With the hard winter and deep drifting snow this year there is some talk of developing better pheasant cover in North Dakota. Cattail sloughs seem to provide the best thermal cover on scale but a year like this one fills them up.









A windbreak outside the slough would drop at least a portion of the snow before it filled the cats. Native willows might be a good choice. This one is a beaked willow. It grows from a single base clump. Height apx 10 to 12'.










Another option would be sandbar willow. These spread by root and are a single stalk apx 10' to 12' at maturity. 

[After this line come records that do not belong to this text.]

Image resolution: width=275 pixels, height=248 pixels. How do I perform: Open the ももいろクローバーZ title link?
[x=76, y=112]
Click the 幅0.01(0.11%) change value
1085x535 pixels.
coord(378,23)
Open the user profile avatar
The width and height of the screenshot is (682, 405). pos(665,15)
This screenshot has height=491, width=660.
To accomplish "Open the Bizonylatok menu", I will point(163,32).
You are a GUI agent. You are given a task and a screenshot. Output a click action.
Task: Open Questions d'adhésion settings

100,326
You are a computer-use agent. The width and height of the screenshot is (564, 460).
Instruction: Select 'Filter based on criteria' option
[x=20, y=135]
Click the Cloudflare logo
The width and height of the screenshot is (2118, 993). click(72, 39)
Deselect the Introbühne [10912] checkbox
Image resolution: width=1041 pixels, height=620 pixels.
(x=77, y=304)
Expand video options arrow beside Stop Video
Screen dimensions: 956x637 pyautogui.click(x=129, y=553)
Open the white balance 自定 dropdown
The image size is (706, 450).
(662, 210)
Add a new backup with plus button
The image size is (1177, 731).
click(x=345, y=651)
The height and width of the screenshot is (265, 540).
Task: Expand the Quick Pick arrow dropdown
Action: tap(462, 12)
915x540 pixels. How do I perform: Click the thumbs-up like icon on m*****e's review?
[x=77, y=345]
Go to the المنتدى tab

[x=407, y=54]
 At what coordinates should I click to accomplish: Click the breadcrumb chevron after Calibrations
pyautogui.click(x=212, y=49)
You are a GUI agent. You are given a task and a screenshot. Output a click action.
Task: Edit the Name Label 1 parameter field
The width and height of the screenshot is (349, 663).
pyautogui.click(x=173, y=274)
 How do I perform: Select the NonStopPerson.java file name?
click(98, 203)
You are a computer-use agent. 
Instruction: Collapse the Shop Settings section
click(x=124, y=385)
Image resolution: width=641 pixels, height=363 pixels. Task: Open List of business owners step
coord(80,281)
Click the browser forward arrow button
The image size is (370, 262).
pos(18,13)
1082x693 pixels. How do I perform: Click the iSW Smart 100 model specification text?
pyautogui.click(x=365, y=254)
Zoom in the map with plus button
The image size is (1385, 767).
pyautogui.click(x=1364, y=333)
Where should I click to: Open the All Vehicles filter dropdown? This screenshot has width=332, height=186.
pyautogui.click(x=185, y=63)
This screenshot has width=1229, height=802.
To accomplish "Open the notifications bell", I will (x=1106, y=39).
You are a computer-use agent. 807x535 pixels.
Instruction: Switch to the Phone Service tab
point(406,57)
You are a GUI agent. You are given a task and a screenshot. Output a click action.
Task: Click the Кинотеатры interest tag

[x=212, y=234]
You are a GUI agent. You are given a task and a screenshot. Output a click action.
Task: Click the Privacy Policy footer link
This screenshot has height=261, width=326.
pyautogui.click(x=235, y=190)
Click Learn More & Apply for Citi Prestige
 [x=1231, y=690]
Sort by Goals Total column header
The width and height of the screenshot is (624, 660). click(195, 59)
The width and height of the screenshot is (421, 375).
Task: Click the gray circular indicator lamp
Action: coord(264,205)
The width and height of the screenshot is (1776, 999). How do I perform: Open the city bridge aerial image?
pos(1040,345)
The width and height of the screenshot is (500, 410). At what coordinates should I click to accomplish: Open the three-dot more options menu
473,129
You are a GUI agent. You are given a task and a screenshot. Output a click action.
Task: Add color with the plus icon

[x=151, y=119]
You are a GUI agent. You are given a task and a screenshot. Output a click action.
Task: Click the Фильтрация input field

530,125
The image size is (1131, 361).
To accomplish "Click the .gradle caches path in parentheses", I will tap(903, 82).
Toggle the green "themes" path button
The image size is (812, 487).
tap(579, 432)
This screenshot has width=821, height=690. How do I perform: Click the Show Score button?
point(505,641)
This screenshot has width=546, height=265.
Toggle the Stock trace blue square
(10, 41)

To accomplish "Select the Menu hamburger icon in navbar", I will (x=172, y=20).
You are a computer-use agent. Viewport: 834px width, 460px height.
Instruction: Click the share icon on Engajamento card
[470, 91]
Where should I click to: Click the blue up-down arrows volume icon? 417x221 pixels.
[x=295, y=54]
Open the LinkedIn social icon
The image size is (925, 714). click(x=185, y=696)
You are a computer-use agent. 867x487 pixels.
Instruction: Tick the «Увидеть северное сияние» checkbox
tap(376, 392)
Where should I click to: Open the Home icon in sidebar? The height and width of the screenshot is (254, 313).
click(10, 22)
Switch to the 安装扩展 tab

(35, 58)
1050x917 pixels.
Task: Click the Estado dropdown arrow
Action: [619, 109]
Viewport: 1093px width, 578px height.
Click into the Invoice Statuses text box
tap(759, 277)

Both willows can planted by cuttings shoved into the moist soil on the outside of the slough. They grow fast compaired to other trees and don't drown out easily. The sandbar regenerate quickly if hit by fire.


----------



## wtrfowl14 (Dec 21, 2007)

Also you add some berry trees just to the outside of the wetland that would provide a more food source for them.


----------



## blhunter3 (May 5, 2007)

Ever greens are also nice, seen alot of them relaxing in there this winter.


----------



## Dick Monson (Aug 12, 2002)

Both of you fellows are absolutely right. Some of the advantages of willows is that they are free if you take your own cuttings, you can "plant" large amounts in a short time, they require no ground preperation, and they don't take the dry ground out of crop production. (Which many landowners aren't willing to give.)

How to plant them:
http://www.unce.unr.edu/publications/fi ... fs9709.pdf

Someone asked this question and I don't know the answer. The beaked willow grows branches out parallel to the ground. If you pressed that branch down to the soil and then buried a portion of its length, would it root at that spot and start a new tree? Will try it this spring.


----------



## Dick Monson (Aug 12, 2002)

Planted the willows today. 30 minutes to cut 100, 30 minutes to plant.

These are beaked willow on the left, sandbar willow on the right.









Will check back in July to see if they made it. Still frost in the ground which was a surprise.


----------



## bearhunter (Jan 30, 2009)

discarded xmas trees work great for winter cover.the should be propped up against something so the birds can get underneath. use several trees and the birds will like them


----------